The big four banks traded moderately higher, following gains in their US peers on Friday and as news broke that National Australia Bank and ANZ both hiked fixed-rate mortgages again.
Brent crude was fetching $US55.65 a barrel in afternoon trade, which weighed on the likes of Caltex and Woodside Petroleum which finished down 0.8 per cent and 0.2 per cent respectively.
Given the geopolitical concerns around the world, gold is holding firm at $US1203 an ounce and Australia's largest gold producer Newcrest Mining lifted 2 per cent higher.
In other equities news, Kogan.com shares jumped 8.7 per cent to $1.62 after the online retailer set the scene for another upgrade to 2017 earnings.
Bellamy's snapped a three-day losing streak that saw the stock plunge 40 per cent, to lift 3.4 per cent on Monday.

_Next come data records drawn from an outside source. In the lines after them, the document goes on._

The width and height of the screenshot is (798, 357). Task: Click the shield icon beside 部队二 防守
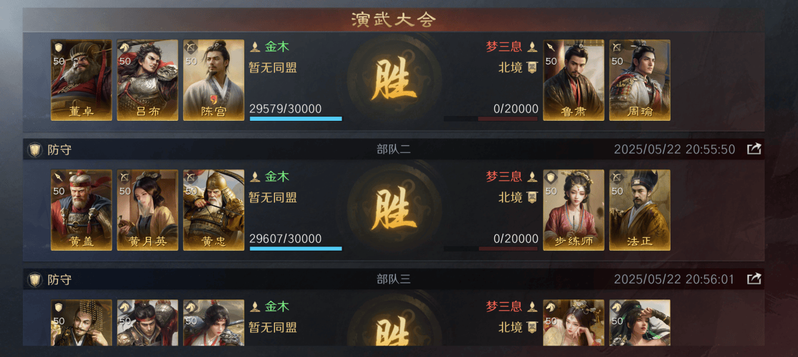(x=35, y=149)
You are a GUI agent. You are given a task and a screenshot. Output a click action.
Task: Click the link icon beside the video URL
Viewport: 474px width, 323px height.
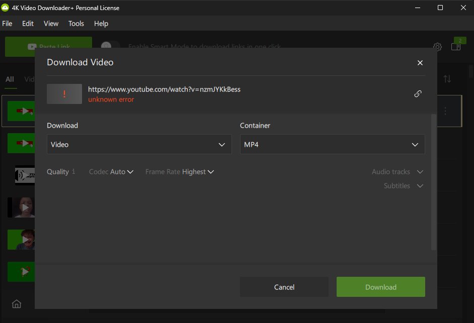(418, 94)
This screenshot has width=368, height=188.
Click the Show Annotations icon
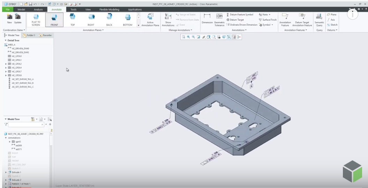coord(168,19)
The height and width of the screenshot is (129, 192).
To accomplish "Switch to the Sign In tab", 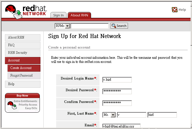I will [58, 15].
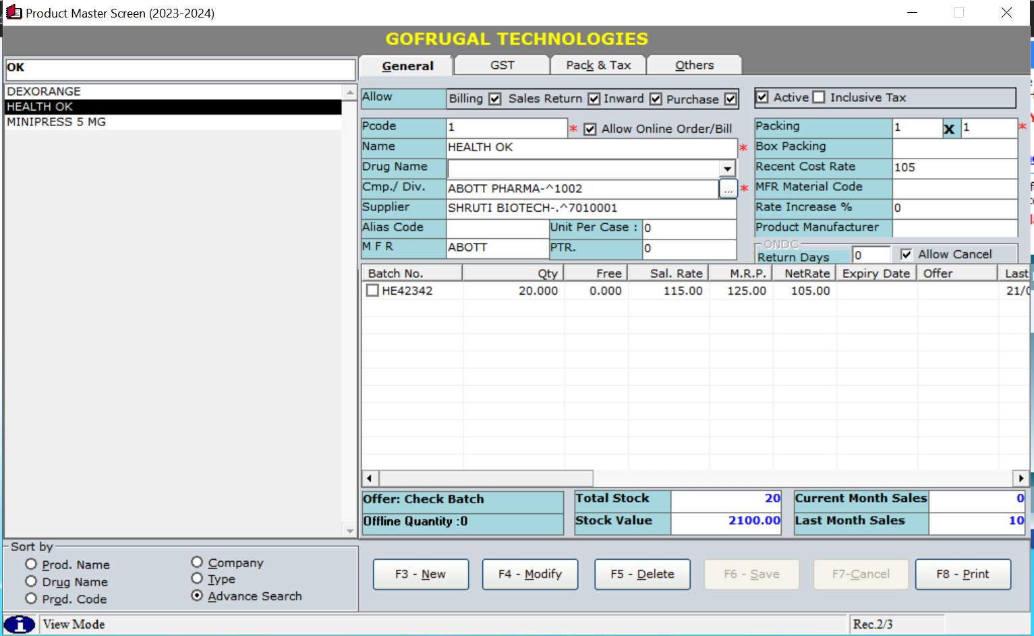Viewport: 1034px width, 636px height.
Task: Click the blue info icon in status bar
Action: (20, 625)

Stock Watch: Crown Resorts
Shares in embattled gambling company Crown Resorts bumped up 0.3 per cent after Melco Crown, a Macau casino operator in which Crown has an 11.2 per cent holding, declared a $US650 million dividend. Of Crown's holding, 5.5 per cent of this stake is entered into an equity swap and as such Citi estimates there will be around $50 million in incremental dividends for Crown shareholders. The company has had plenty of news; last week, James Packer announced he would return to the Crown board after after only stepping down as executive chairman 17 months ago, while also announcing the departure of chairman Robert Rankin. On top of that, investors been wary of Crown recently after news broke that 17 staff have been arrested and detained in China on "gambling related" offences.
Iron ore
Iron ore futures in China jumped another 7.4 per cent to 654 yuan ($US95), extending last week's 11 per cent rally. The main driver last week was China's move to shut production of low-grade steel products by the end of June, as it tackles both overcapacity and chronic smog. Demand for the steelmaking raw material has been quite stable, traders said, with Chinese mills still favouring high-grade material to cope with costly coal prices. But the sharp price increases in steel and iron ore, as well as other raw materials coking coal and coke, suggest speculative investors took advantage of upbeat sentiment for the sector to raise bets in these commodities as they did last year.
Copper
Copper prices extended last week's jump on the back of strong economic data from the United States and China, but gains were more moderate than for iron ore. Customs figures on Friday showed China shipped in a record 4.95 million tonnes of copper in 2016, while US data revealed broad retail sales in that country climbed in December. Three-month copper on the London Metal Exchange rose 0.1 per cent to $US5917 tonne, after advanced more than 5 per cent last week. The most-traded copper contract on the Shanghai Futures Exchange was up 1.4 per cent at 48,220 yuan ($US6996) a tonne.
Bank home loans
Two of the big banks have hiked fixed interest rates on home loans, and a senior banker at National Australia Bank says funding costs that drive variable interest rates "remain elevated." With all of the other major banks lifting fixed interest rates in recent months, NAB said today its two-year fixed rate for new loans would rise by 23 basis points to 3.98 per cent; the three-year fixed rate would go up up by 20 basis points to 4.09 per cent; and the four-year rate by 60 basis points to 4.59 per cent.
Australian dollar
The Australian dollar lost a bit of ground against the greenback, falling back below US75¢, but it hit two-month highs against a depressed pound on growing fears of a "hard Brexit". The Aussie was fetching 62.18 pence, up 1.4 per cent following a 3.3 per cent gain last week, as well as US74.69¢, down 0.4 per cent. Boosting the Aussie was strength in iron ore prices. "Commodity prices and the weaker greenback have helped the Australian dollar higher in recent weeks, but it will likely be Trump's first few days in office which will make or break the current bullish sentiment for AUD," said ThinkMarkets senior market analyst Matt Simpson.